*To do:* Images are to be excluded, and the rest of the data repeated exactly.

_ _ _ _ _ _ _

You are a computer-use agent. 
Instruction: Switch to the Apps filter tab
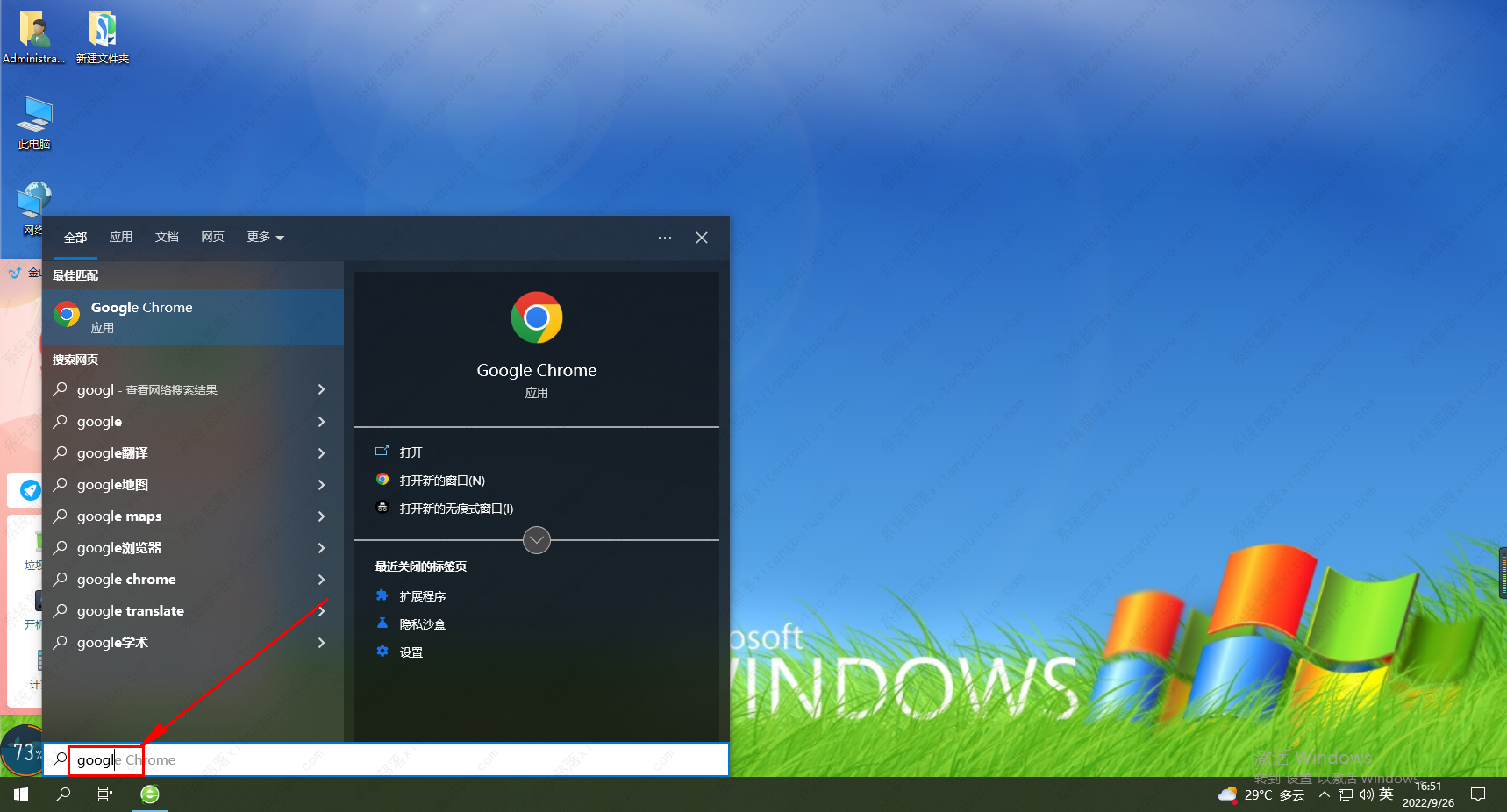point(121,238)
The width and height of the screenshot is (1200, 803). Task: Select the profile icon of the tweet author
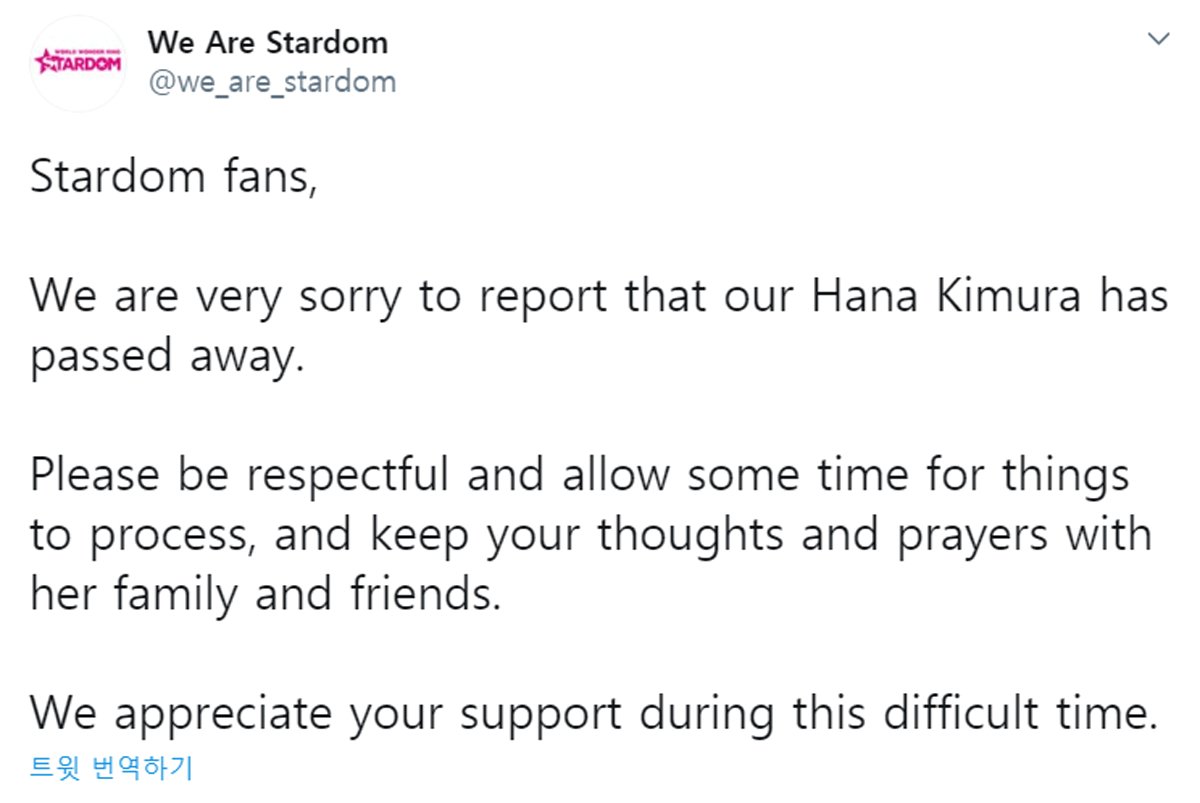(x=78, y=62)
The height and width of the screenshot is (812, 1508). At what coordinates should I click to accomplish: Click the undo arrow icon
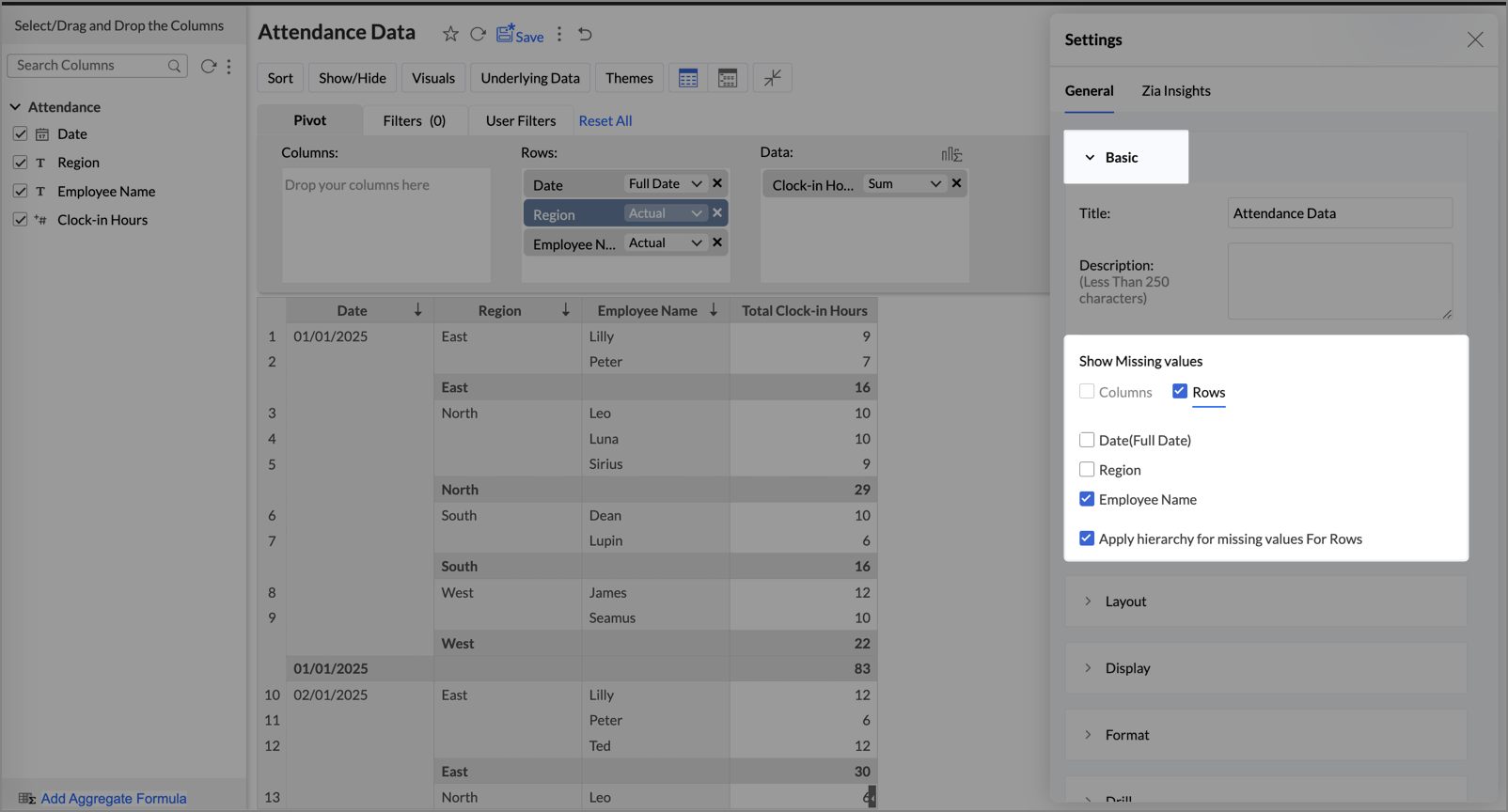click(x=585, y=34)
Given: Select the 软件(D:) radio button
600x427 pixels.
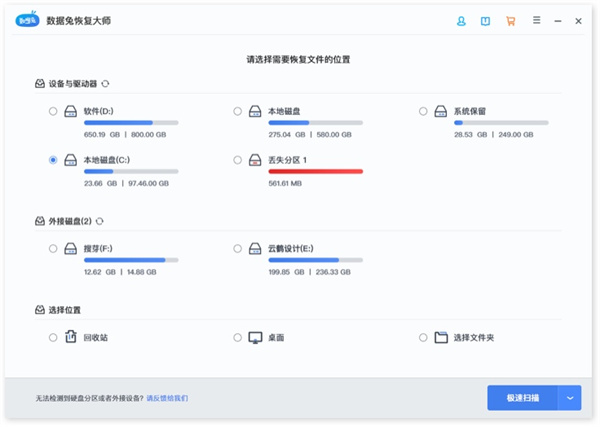Looking at the screenshot, I should [53, 111].
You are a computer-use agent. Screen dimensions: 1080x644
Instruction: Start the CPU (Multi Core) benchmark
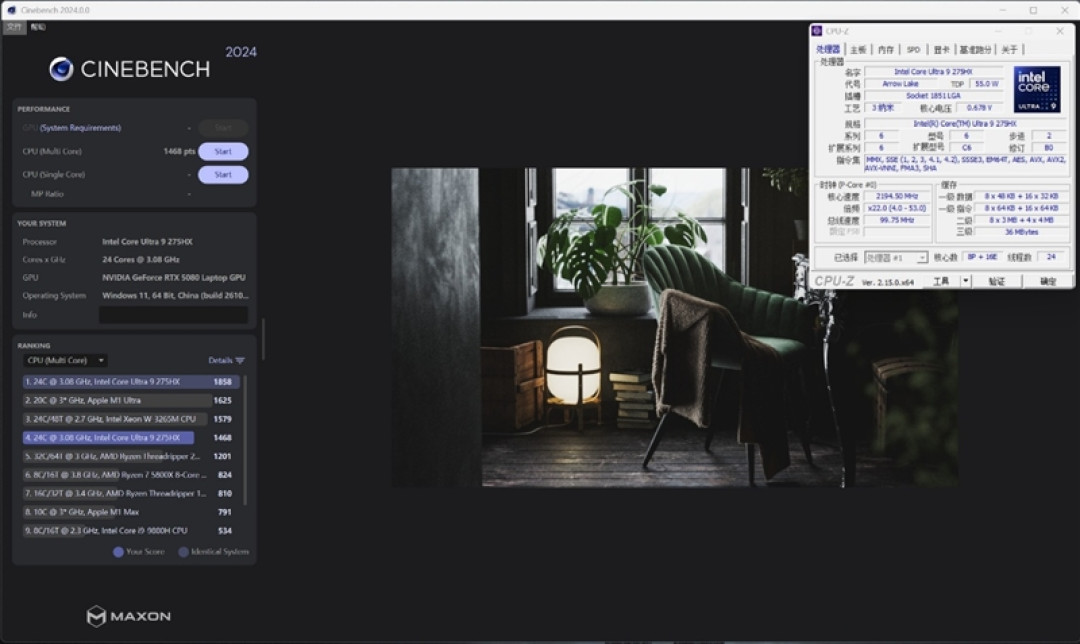coord(223,152)
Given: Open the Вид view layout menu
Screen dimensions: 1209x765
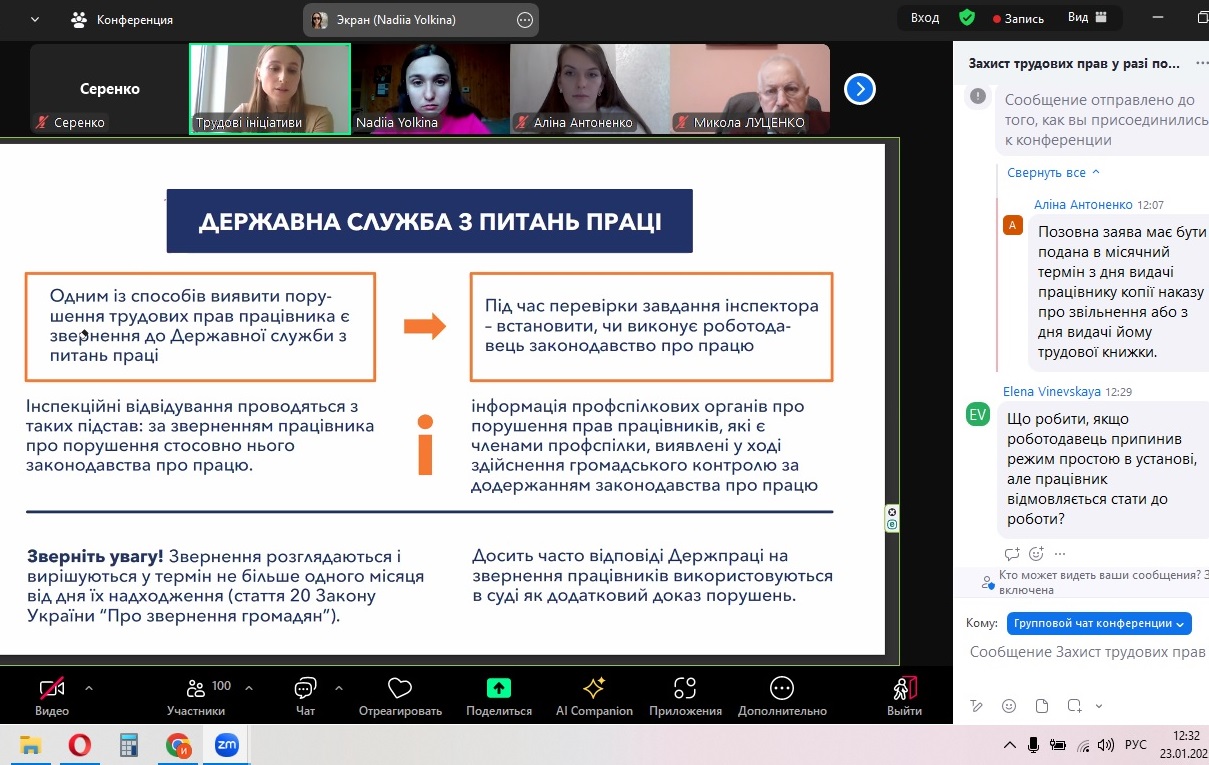Looking at the screenshot, I should (1086, 18).
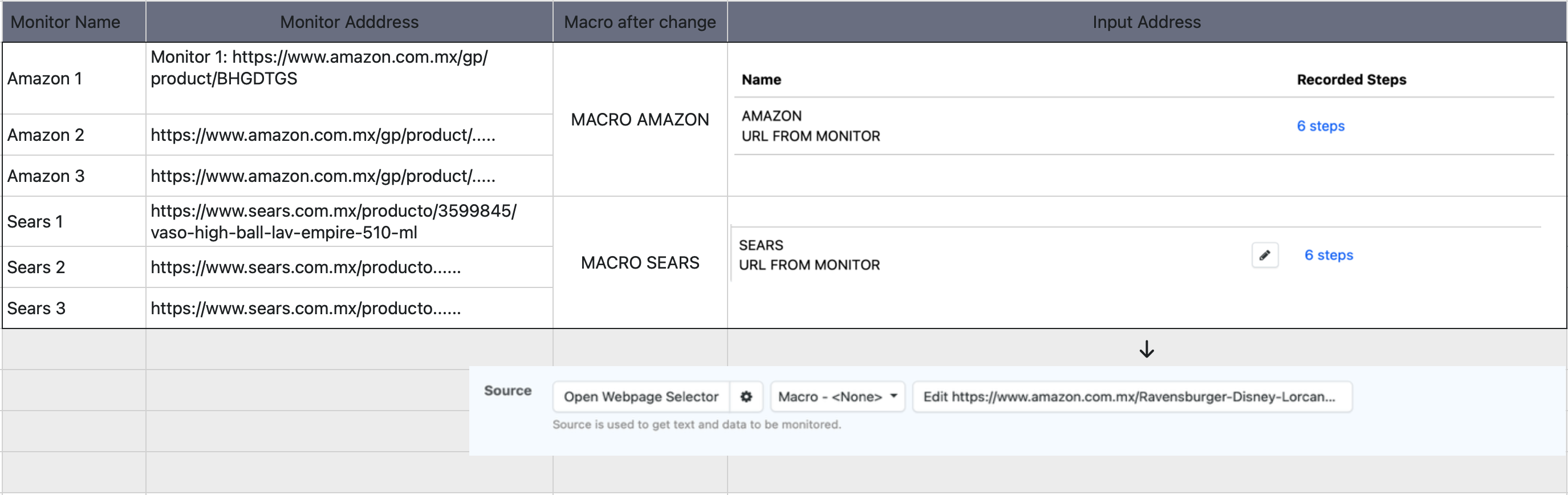Open the 6 steps link for AMAZON
The width and height of the screenshot is (1568, 495).
point(1321,126)
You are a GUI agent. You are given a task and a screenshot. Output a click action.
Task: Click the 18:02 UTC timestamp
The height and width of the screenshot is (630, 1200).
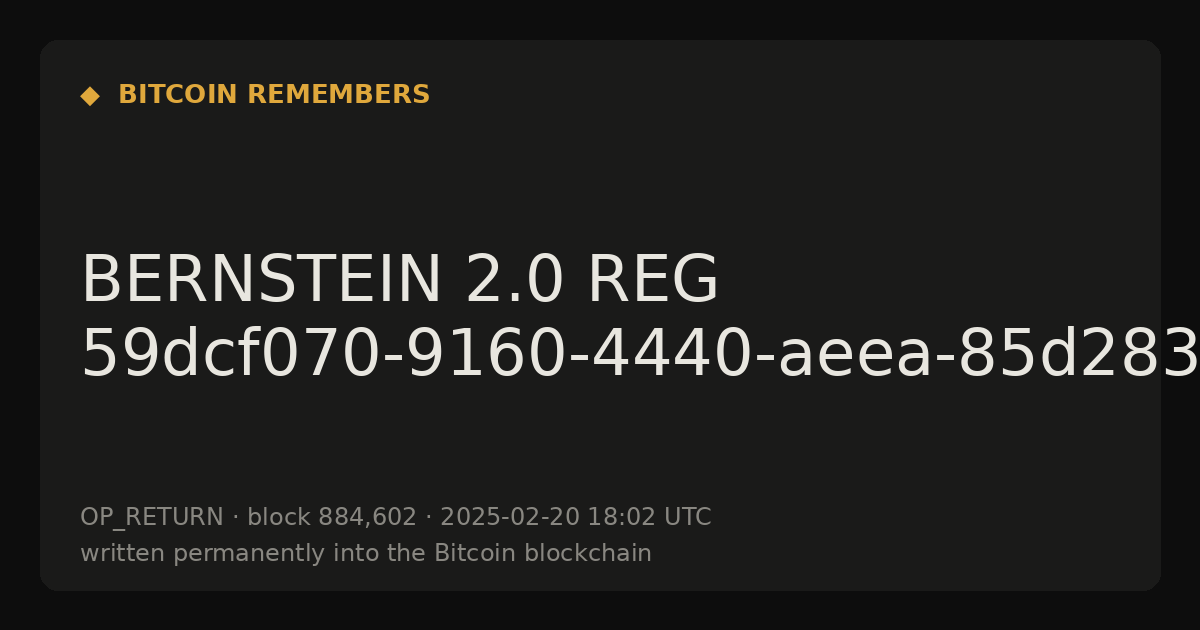(649, 518)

_ _ _ _ _ _ _

*Problem solution:*
You are a computer-use agent. 
Instruction: Switch to the Apps filter tab
point(121,238)
The width and height of the screenshot is (1200, 803). Task: Select the profile icon of the tweet author
(x=78, y=62)
The height and width of the screenshot is (812, 1508). At what coordinates should I click to accomplish: Click the undo arrow icon
click(x=585, y=34)
Given: Select the 软件(D:) radio button
600x427 pixels.
Looking at the screenshot, I should [53, 111].
You are a computer-use agent. Screen dimensions: 1080x644
Instruction: Start the CPU (Multi Core) benchmark
coord(223,152)
Given: Open the Вид view layout menu
Screen dimensions: 1209x765
Looking at the screenshot, I should (1086, 18).
Open the 6 steps link for AMAZON
The width and height of the screenshot is (1568, 495).
point(1321,126)
You are a GUI agent. You are given a task and a screenshot. Output a click action.
Task: Click the 18:02 UTC timestamp
The height and width of the screenshot is (630, 1200).
(649, 518)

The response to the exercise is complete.